I’ll check that out; cheers. I do like stuff like that. I read the Admiralty law reports and they’re full of fascinating stuff. It’s amazing, to a land lubber like me, just how busy some shipping lanes are (and conversely, how big and empty the sea can be). I also got fascinated by the two Titanic enquiries. All the paperwork is digitised and public now, so that’s a nice diversion, especially from a legal perspective. I’ve done a bit of ship related stuff. It’s pretty cool compared to regular work. We once had a ship ‘arrested’. That literally involved sending bailiffs to board the ship and nail the warrant to the mast (or nearest equivalent bit, it was a modern cruise liner).

Jesalin
Jesalin
8 years ago

In case it hasn’t been mentioned yet, I’d like to point out that the concept of ‘paying court’ to a woman is a fairly old concept. (Or maybe I’ve just read too many fantasy novels.)

Viscaria the Cheese Hog
Viscaria the Cheese Hog
8 years ago

But luckily winning was the kiss of death for the book so nobody read it.

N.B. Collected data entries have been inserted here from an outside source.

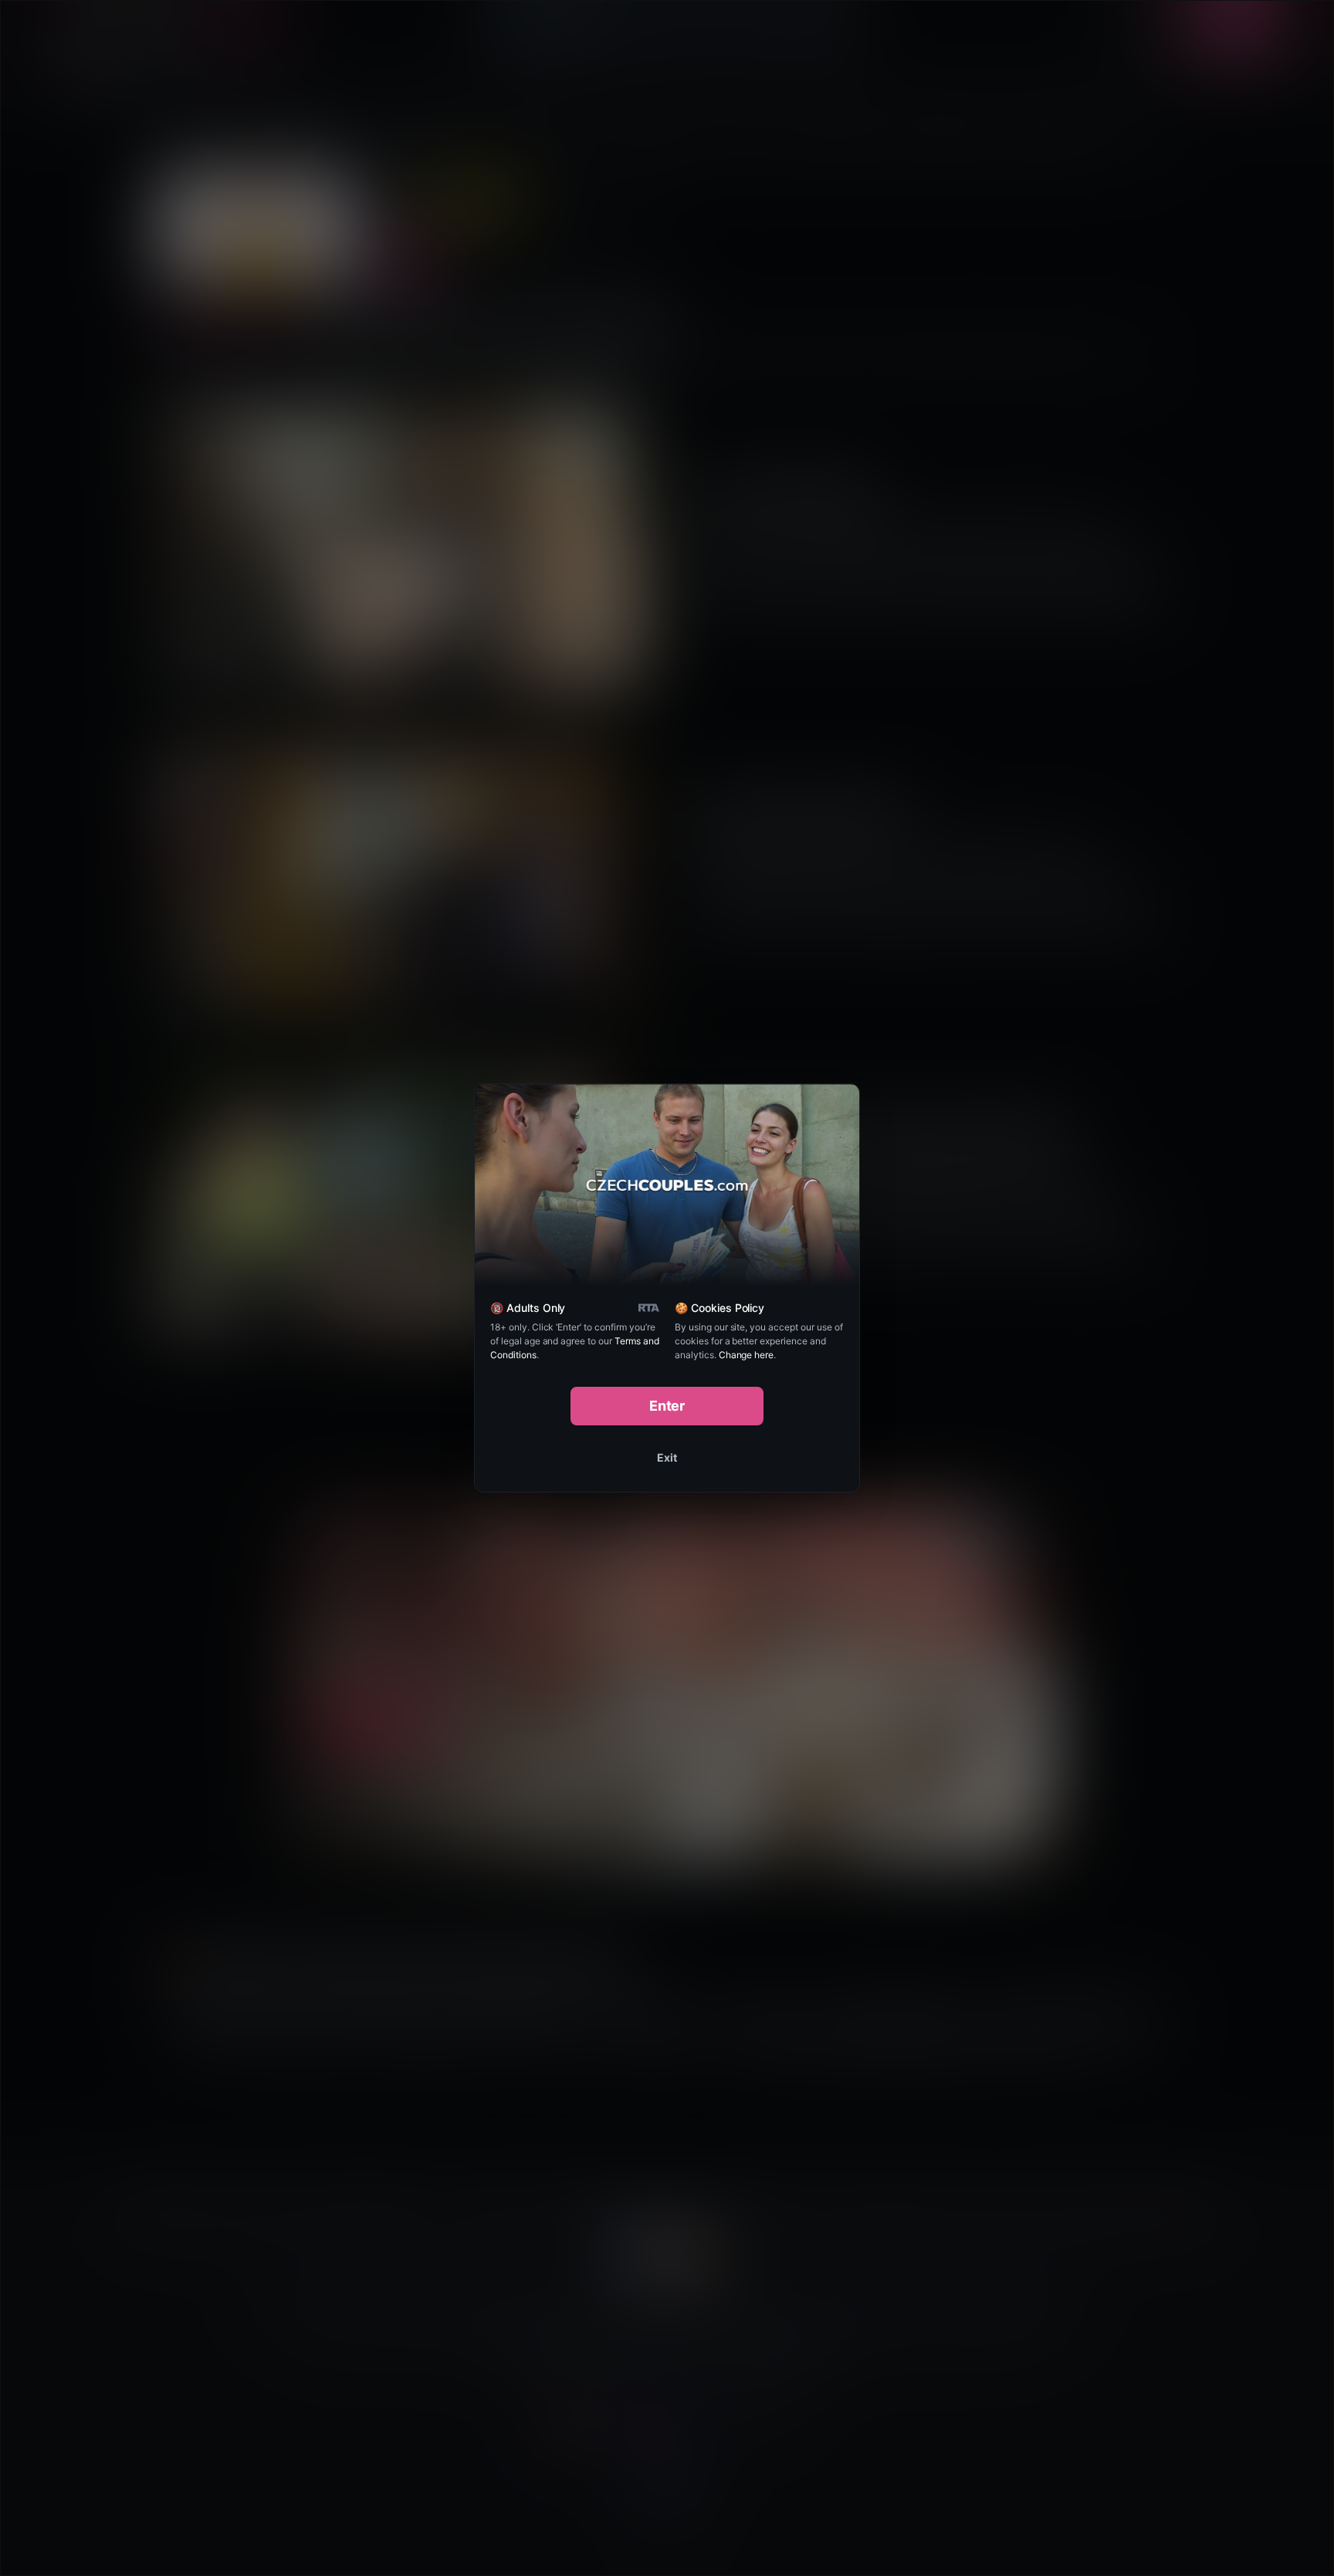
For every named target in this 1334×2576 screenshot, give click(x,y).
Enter (667, 1406)
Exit (667, 1457)
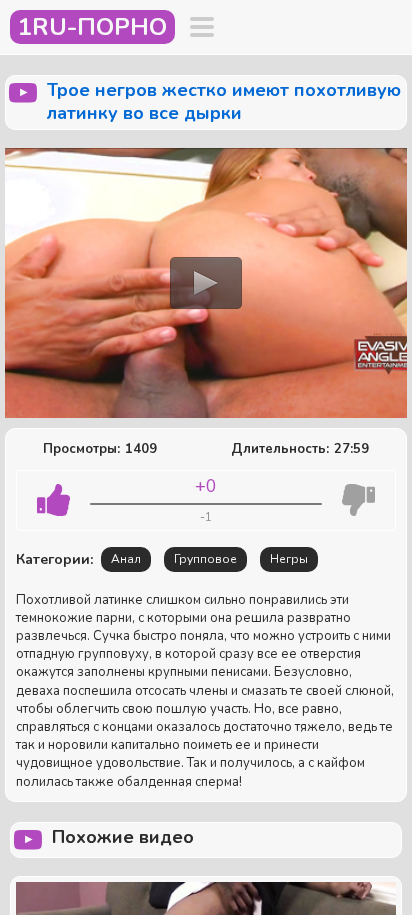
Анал (126, 559)
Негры (289, 559)
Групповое (205, 559)
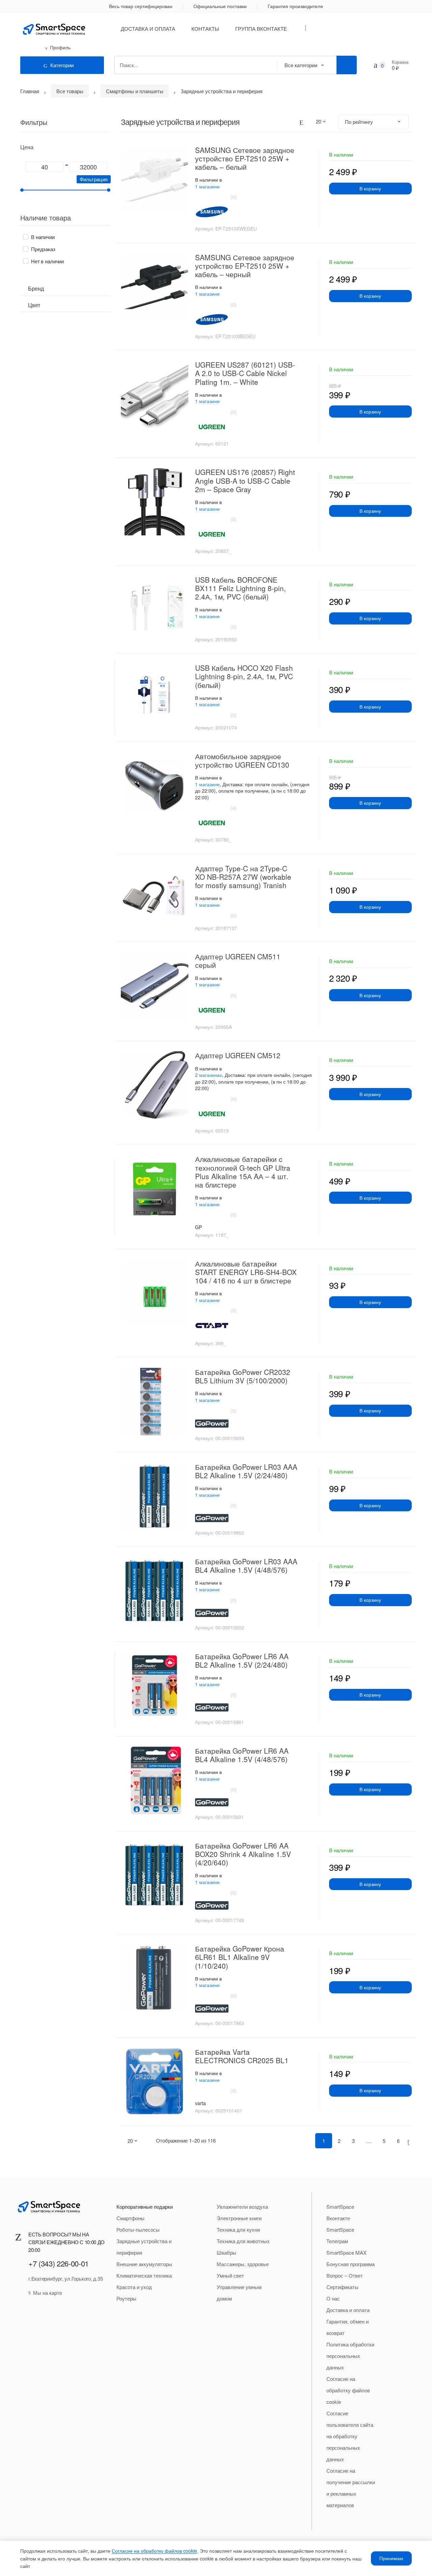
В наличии (43, 236)
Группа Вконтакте (261, 28)
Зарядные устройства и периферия (143, 2246)
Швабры (226, 2252)
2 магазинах (208, 1074)
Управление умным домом (239, 2292)
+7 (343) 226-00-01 (58, 2263)
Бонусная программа (350, 2263)
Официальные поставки (220, 6)
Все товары (69, 91)
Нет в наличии (47, 261)
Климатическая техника (144, 2275)
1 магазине (207, 186)
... (303, 28)
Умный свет (230, 2275)
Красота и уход (134, 2286)
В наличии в (208, 180)
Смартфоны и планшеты (134, 91)
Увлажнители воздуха (242, 2206)
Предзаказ (43, 249)
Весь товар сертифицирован (140, 6)
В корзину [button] (370, 188)
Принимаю (391, 2558)
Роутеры (126, 2298)
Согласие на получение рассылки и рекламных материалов (350, 2487)
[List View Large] (301, 121)
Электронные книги (239, 2218)
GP (198, 1227)
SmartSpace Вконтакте (340, 2212)
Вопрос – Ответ (344, 2275)
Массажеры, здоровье (243, 2263)
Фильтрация (94, 179)
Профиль (60, 47)
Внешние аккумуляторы (144, 2263)
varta (200, 2103)
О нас (333, 2298)
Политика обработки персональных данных (350, 2356)
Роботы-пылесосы (138, 2229)
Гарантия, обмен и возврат (347, 2327)
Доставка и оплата (148, 28)
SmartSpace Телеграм (340, 2235)
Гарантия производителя (295, 6)
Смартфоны (130, 2218)
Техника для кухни (238, 2229)
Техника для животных (243, 2241)
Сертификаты (342, 2286)
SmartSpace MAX (346, 2252)
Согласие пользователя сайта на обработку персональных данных (349, 2436)
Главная (29, 91)
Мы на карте (47, 2292)
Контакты (205, 28)
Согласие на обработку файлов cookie (348, 2390)
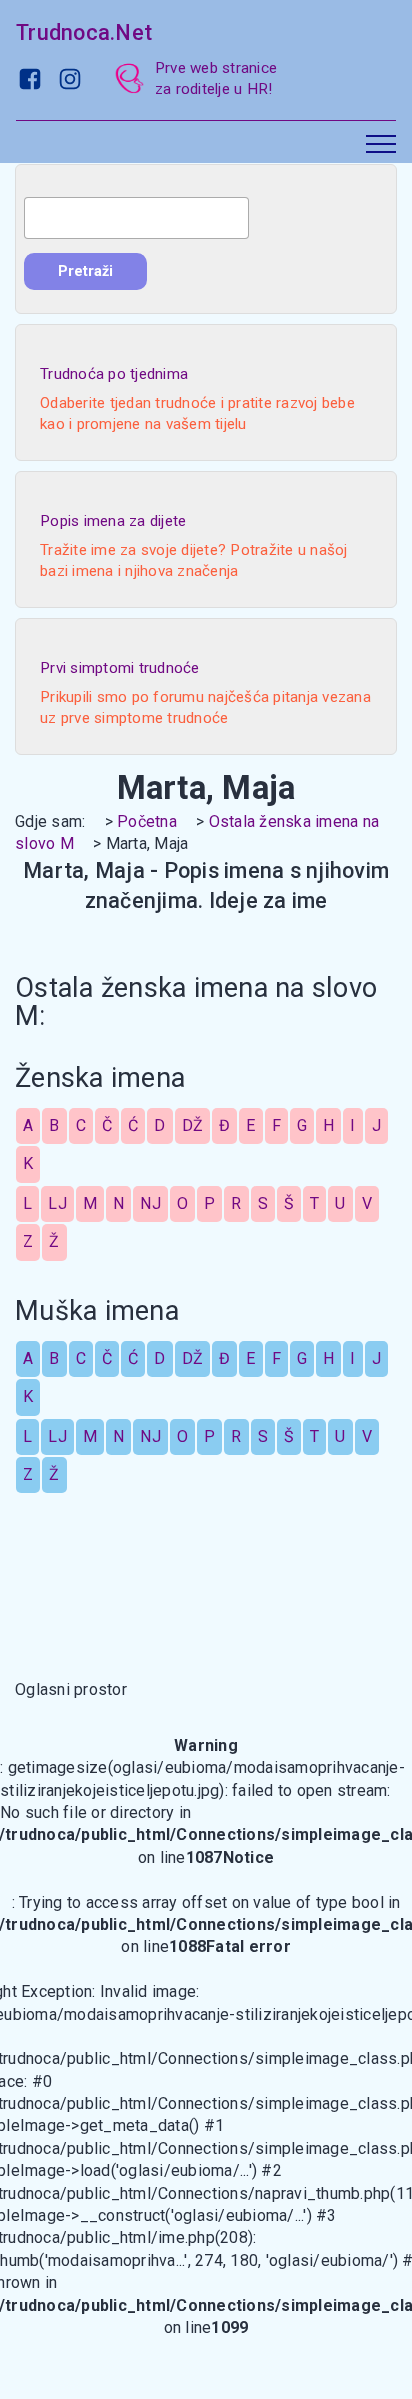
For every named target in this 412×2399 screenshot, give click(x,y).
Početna (147, 821)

Really? Everyone and their dog read it around here. I was a bit weird in that I didn’t. (12-year-old hipster snobbishness: If everybody likes it so much, it can’t possibly be any good.) Maybe we ate it up because it was Canadian and was partially set in Canada. We love that round here.

Alan Robertshaw
Alan Robertshaw
8 years ago

@ viscaria

Everyone and their dog read it around here

Over here it seemed to be one of those books that everybody had, but no one actually read. But maybe that’s just my circle, we are pretty useless like that.

Viscaria the Cheese Hog
Viscaria the Cheese Hog
8 years ago

Ah. Like Guns, Germs, and Steel.

Alan Robertshaw
Alan Robertshaw
8 years ago

Yup, or Brief History of Time.

Policy of Madness
Policy of Madness
8 years ago

I’ve read a Brief History of Time. 😛

Dalillama: Irate Social Engineer

@Alan

I’m just surprised the story isn’t better known or that nobody else has tried to write it (outside of legal books).

They probably don’t want to be accused of ripping off Poe

@Viscaria

Ah. Like Guns, Germs, and Steel.

I’ve read that one a few times. Also collapse

GrumpyOld SocialJusticeMangina
GrumpyOld SocialJusticeMangina
8 years ago

Yes, POM, but since you are a self-identified mad person it is entirely in character for you to read the book that everybody loves but nobody reads.

And, by the way, “normal” is the worst insult that has ever been directed at me — fortunately, I am very rarely so described.

And, Axe, I think almost everyone here actually loves you. Ouroboros needs to sit in the corner and think about what zie said. We need to be better than the people who think violence solves things.

Ohlmann
Ohlmann
8 years ago

Worst case avoided in France. To me, that’s a relief.

Let’s just hope for a left wing majority at the assembly now.